As Kevin recently pointed out, if the Chronicle editors want to write simplistic and childish editorials, that's their business. However, one would think editorials offered up by the lone major newspaper in the fourth largest city in the U.S., would be substantive, and filled with logic, facts and a point. A clear idea and purpose. A reason for actually being an editorial.

Instead we are often subjected to editorials that rail against Bad Guys, often to the exclusion of a point. There are many Chronicle Bad Guys and it's not hard to figure out who they are. If you spot a non sequitur in an editorial, it's probably related to a Bad Guy. For example, last week the Chronicle ran an editorial that said the debates were good and campaign attacks are bad. Here's how it began:

As Americans learned four years ago, extremely close elections can deprive the winner of a mandate and leave lingering, corrosive doubt about the accuracy of the result. Debates are different. In three televised contests, Americans saw the candidates
project their strengths, personas and politics so ably it was hard to call a winner. Voters benefited from the close match.

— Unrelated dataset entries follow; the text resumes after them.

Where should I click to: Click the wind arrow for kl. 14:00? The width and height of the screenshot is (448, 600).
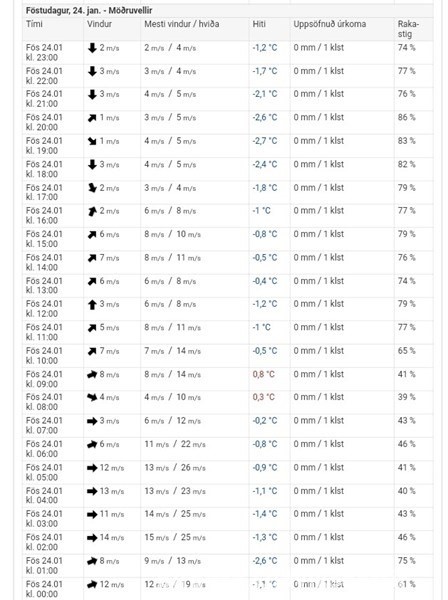[x=92, y=258]
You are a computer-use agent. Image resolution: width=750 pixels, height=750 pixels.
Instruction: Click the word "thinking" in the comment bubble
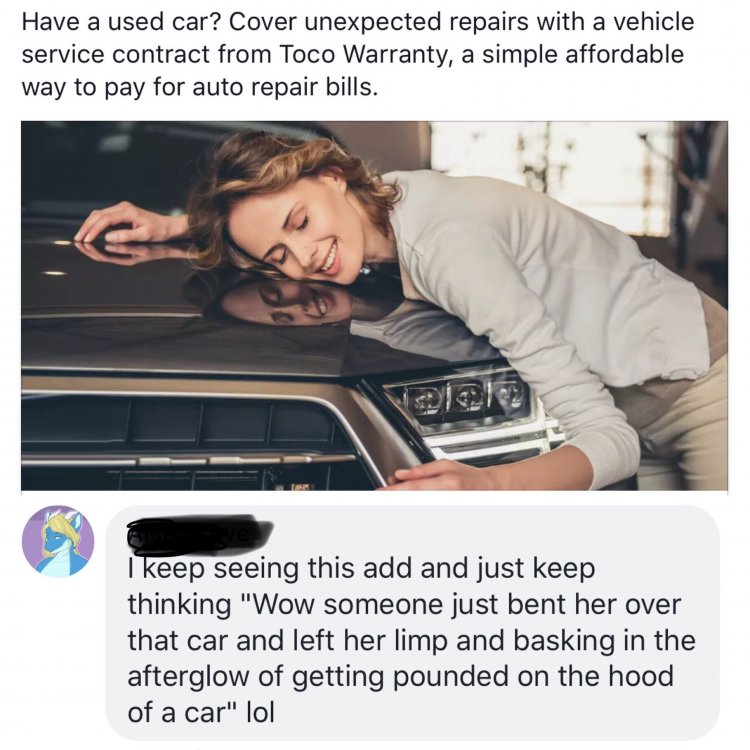point(179,605)
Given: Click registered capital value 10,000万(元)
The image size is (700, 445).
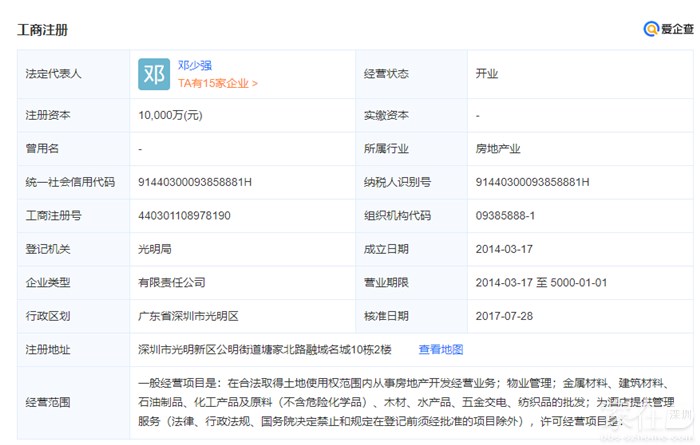Looking at the screenshot, I should click(170, 115).
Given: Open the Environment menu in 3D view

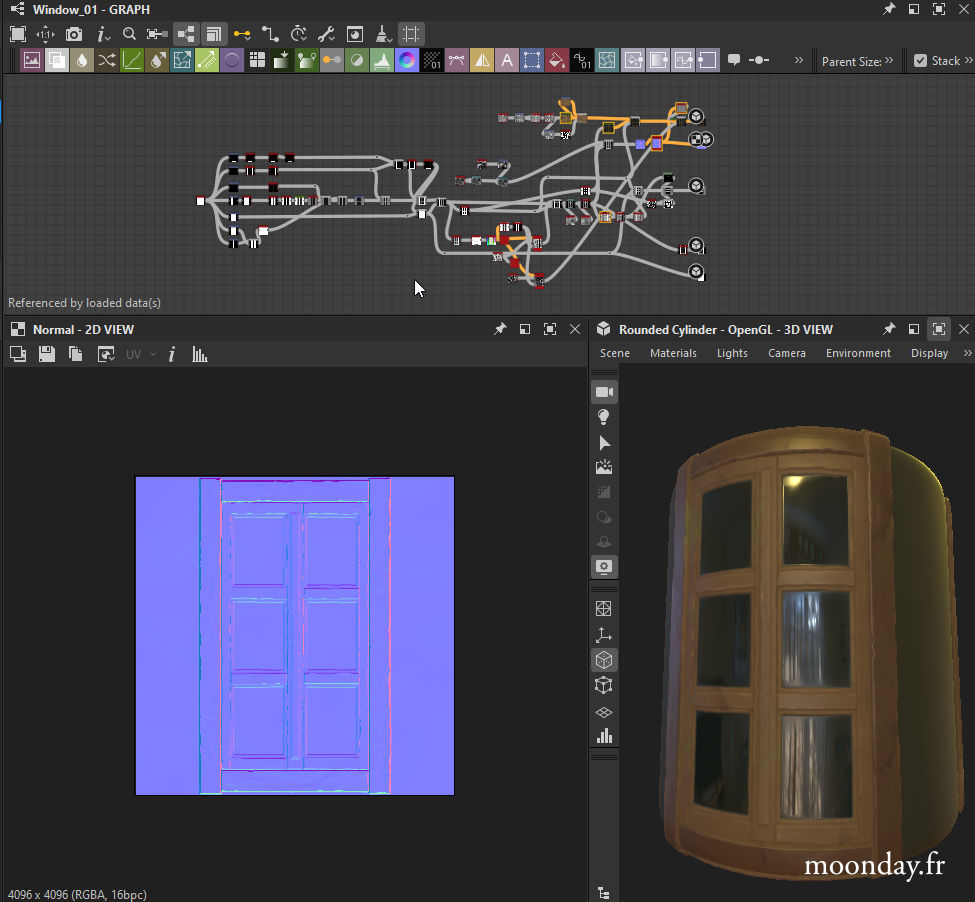Looking at the screenshot, I should coord(858,353).
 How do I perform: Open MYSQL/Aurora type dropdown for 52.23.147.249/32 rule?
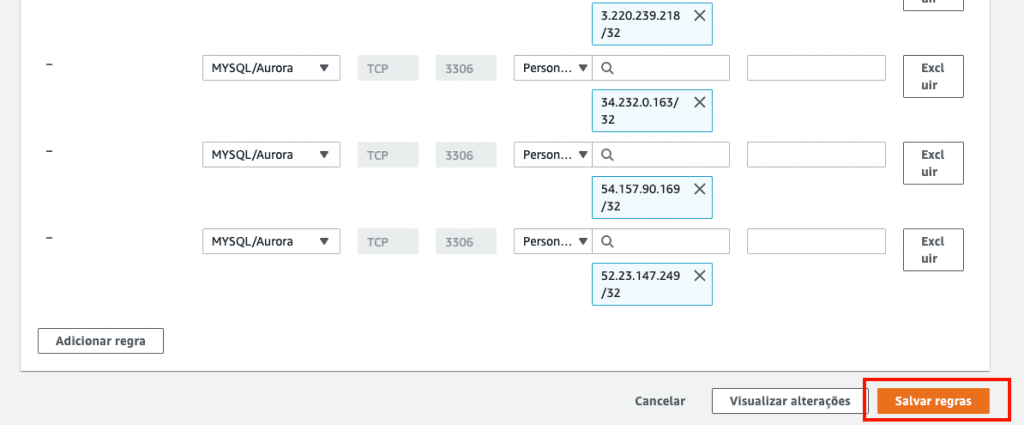(x=270, y=241)
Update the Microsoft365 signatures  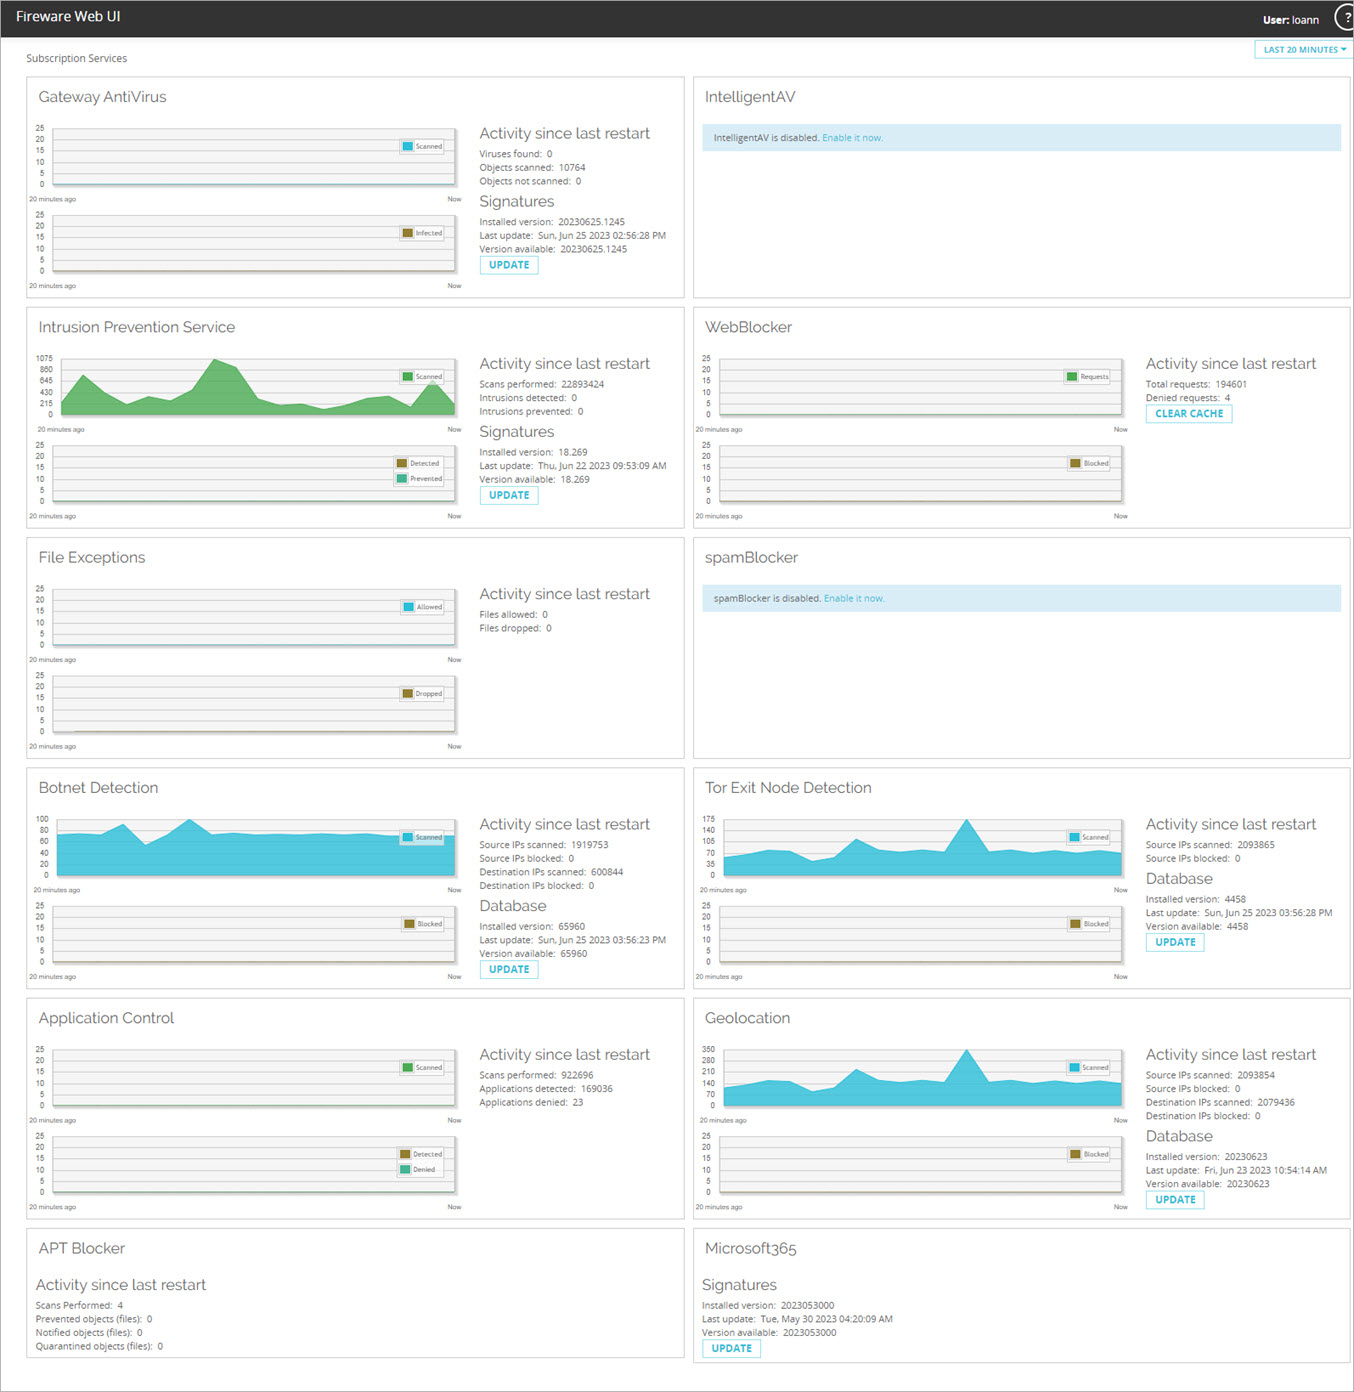731,1349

That paragraph makes no sense, whatsoever. The Chronicle editors use the 2000 election to help explain why the debates were good for the voters, even though the editors couldn't pick a winner. Huh? What does that mean? Nothing, of course - it was just a gratuitous dig. The rest of the editorial goes on to discuss debates and campaign attacks. It's very odd and seems to have been written solely to shine a happy light on Senator Kerry and a dark light on President Bush. You see, the editors don't like that Senator Kerry's nuisance comment has been highlighted by the Bush camp. That's an attack, they say.

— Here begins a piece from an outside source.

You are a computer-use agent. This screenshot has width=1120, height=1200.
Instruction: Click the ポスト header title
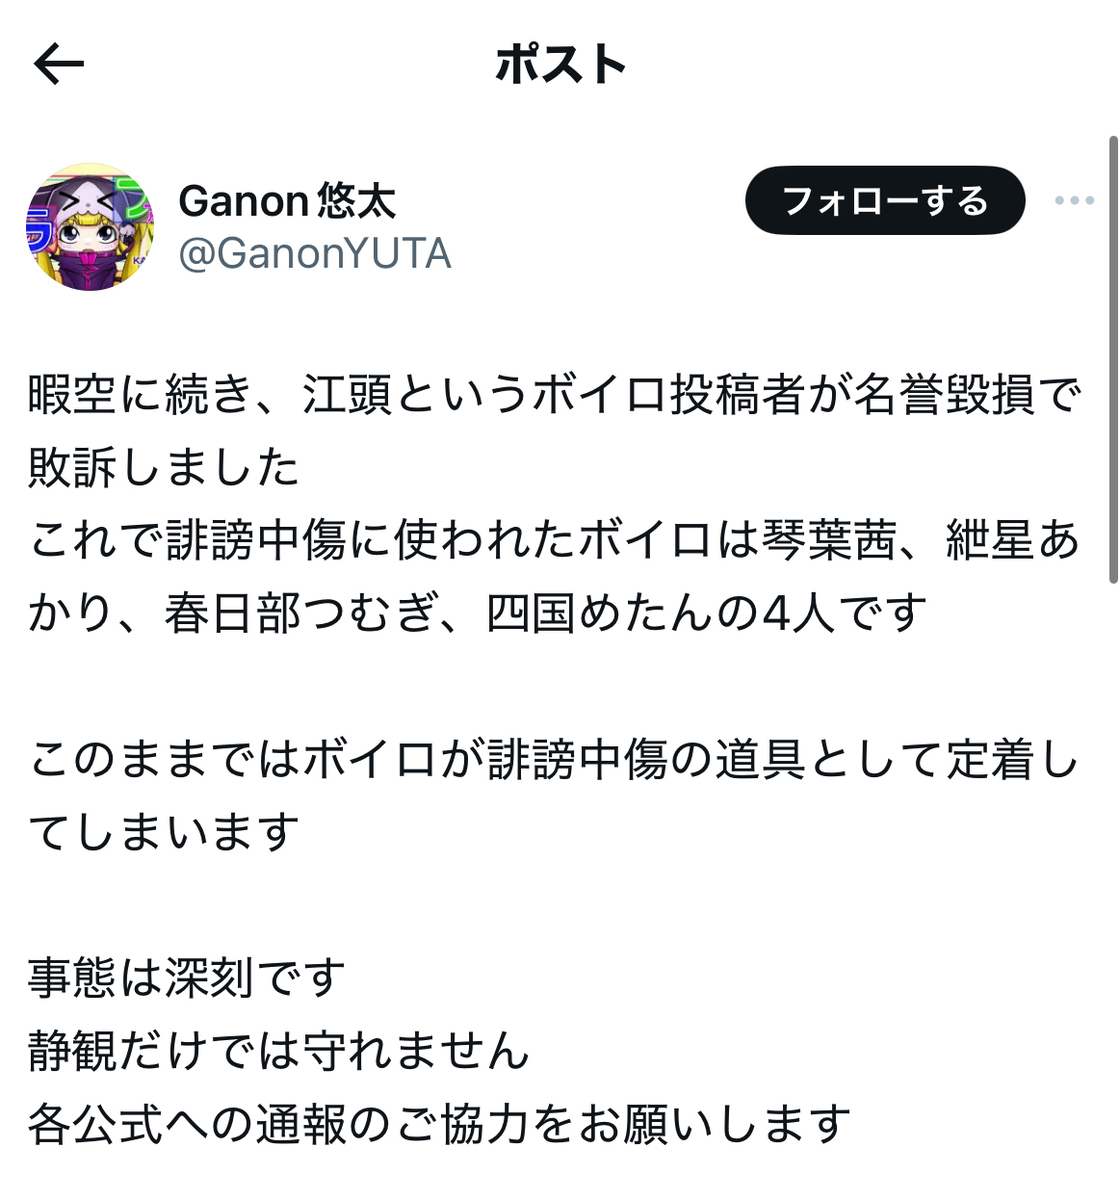(x=561, y=65)

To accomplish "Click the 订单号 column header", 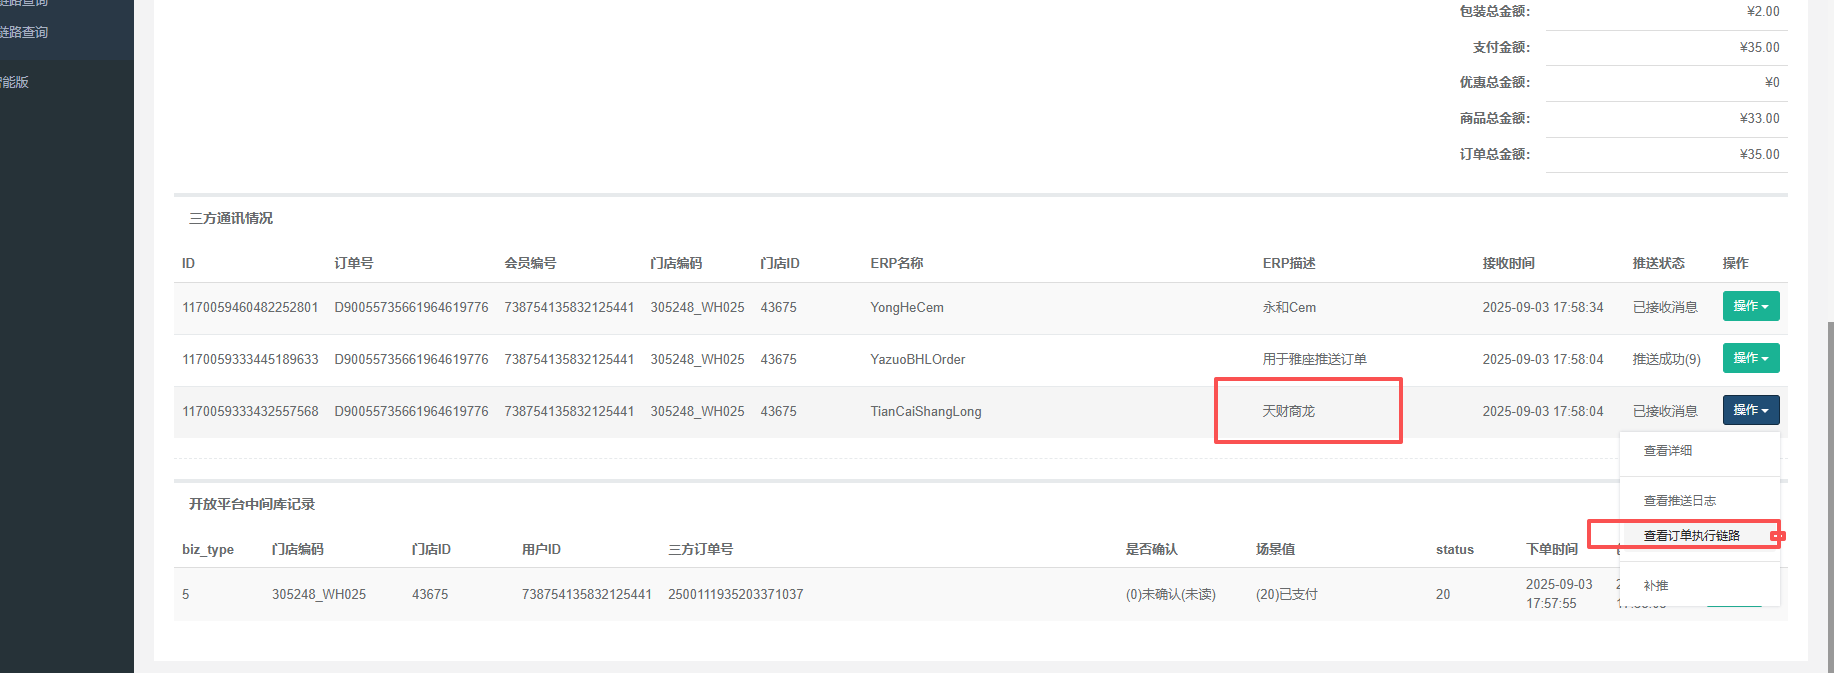I will click(x=354, y=263).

On to the second editorial that is searching vainly for an intelligent point. The editors aren't happy with President Bush's idea to cap noneconomic damages in medical malpractice suits. Since the editors have already made it VERY clear they don't like Texas' medical liability reform, I'm not sure why we are supposed to take this editorial seriously. But this one can't be passed up, we can guess, because it falls into the category of Bad Guys on so many levels: President Bush is Bad, that whole medical liability reform idea is Bad, and doctors are Bad, Bad, Bad. How do I know that? Well, check this out:

A review of the records of the State Board of Medical Examiners indicates that the problem is not so much high jury awards but the high number of drugged, deranged, impaired and incompetent physicians.

Wow! Deranged, drugged, impaired and incompetent. I need an extra Bad in there. Why, I'll bet some third world countries have better medical care than we do here in Texas. Any backup or citations to substantiate the copious amounts of hyperventilating (about poor people and injustice) in that editorial? None given. Guess we are supposed to take the editors' word that all this is true.

And then we get back to the problem - what is the point of these editorials? What are the editors bringing to the table that makes a reader say, "oh yes, this helps me understand the issue so much better." We know from the first editorial that the editors liked the debates and don't like campaign "attacks." But why is that an editorial? We get that twice a week from Cragg Hines. And the second editorial is so over the top that there's no room for debate, let alone intelligent debate.

We should expect more from Chronicle editorials - more substance, a clear and relevant point and less Bad Guys vs. Good Guys. If the editors can't do that, then they ought to consider using the Another Voice option more often, and borrow editorials from the Washington Post and the Wall Street Journal.